A multi-agent research run used about 15 times the tokens of an ordinary chat. On Claude Opus 4.8 pricing, a single complex query works out at roughly £1.48, against about 10p for the same question handled as a plain chat turn (Tom & Co estimate, July 2026).
That gap is the whole decision. If a task genuinely benefits from parallel breadth, and the output value clears the cost, a multi-agent system pays off. If you are reaching for it to answer a question a single agent could handle, you are paying a 15x premium for nothing. Start with one agent. Add more only when a single one demonstrably falls short.
Where do UK businesses actually use multi-agent systems in 2026?
Adoption is early. The British Chambers of Commerce "Powering Productivity" report, published in March 2026 with Atos and the University of Essex, found agentic AI was the least-adopted category of AI at just 7% of firms using it. Text generation, by contrast, sat at 85%.

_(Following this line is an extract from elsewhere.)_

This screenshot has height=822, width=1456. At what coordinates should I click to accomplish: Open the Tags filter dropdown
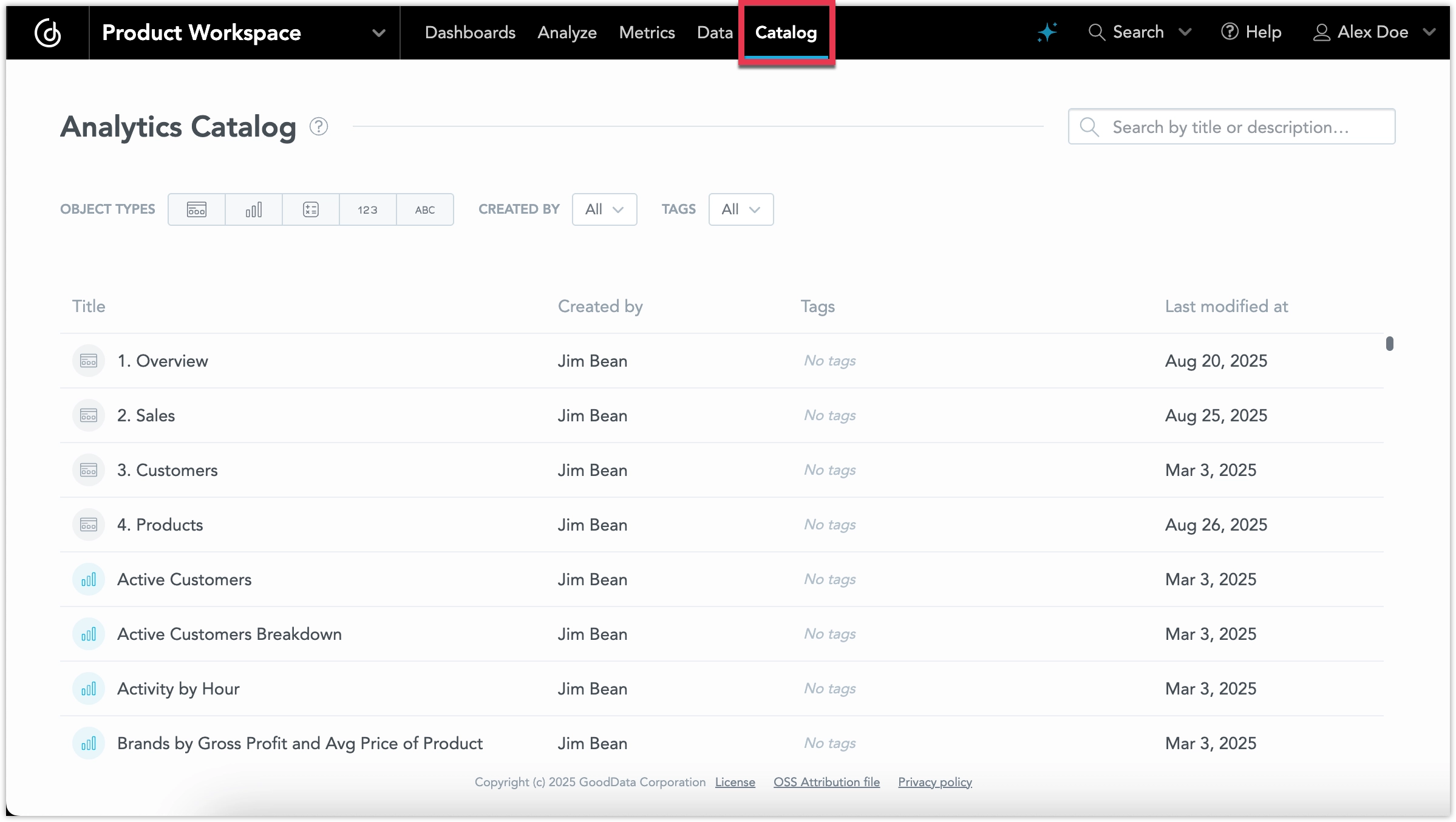click(740, 209)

So most UK firms are still on generative basics, not orchestrated agents. The same BCC research put overall AI use at 54% of firms, up from 35% in 2025 and 23% in 2023. Adoption of AI is racing ahead. Multi-agent orchestration is the part still finding its feet.
The realistic 2026 use cases are narrow and high-value. Deep research and competitive analysis, where a coordinator fans out across many sources. Complex document review across large portfolios. Coding tasks where one agent plans and others implement in parallel. These are exactly the jobs where breadth beats a single thread.
What are the main risks of multi-agent systems?
The failure modes are different from a single agent, and worth knowing before you build. The biggest is simple: cost that scales faster than value. Gartner predicts over 40% of agentic AI projects will be scrapped by the end of 2027, often because costs outran the business case.
Coordination is the other hard part. Workers can duplicate each other's effort, return contradictory findings, or hand the coordinator more than it can reconcile. Because the agents run in parallel and non-deterministically, the same input can produce different behaviour on different runs, which makes debugging genuinely harder than with a single agent.
There is a governance angle too. Under the ICO's guidance on AI and data protection, any system processing personal data at scale needs a Data Protection Impact Assessment. Several agents each touching data at once makes it harder to trace exactly what was accessed and why, so your audit trail needs to be built in from the start, not bolted on.
Should a UK business build a multi-agent system?
Use this rule of thumb. Reach for multiple agents only when the task splits cleanly into independent parts that can run at once, and when the answer is valuable enough to justify roughly 15 times the token cost of a single query. Research, wide-ranging analysis, and large-scale document work fit. Most day-to-day tasks do not.
The practical path is to start with a single well-scoped agent. Measure what it produces and where it falls short. Only add a second and third agent once you can point to a specific limit a single agent cannot clear. That keeps the cost honest and the system debuggable, and it is the sequence the frontier labs themselves followed.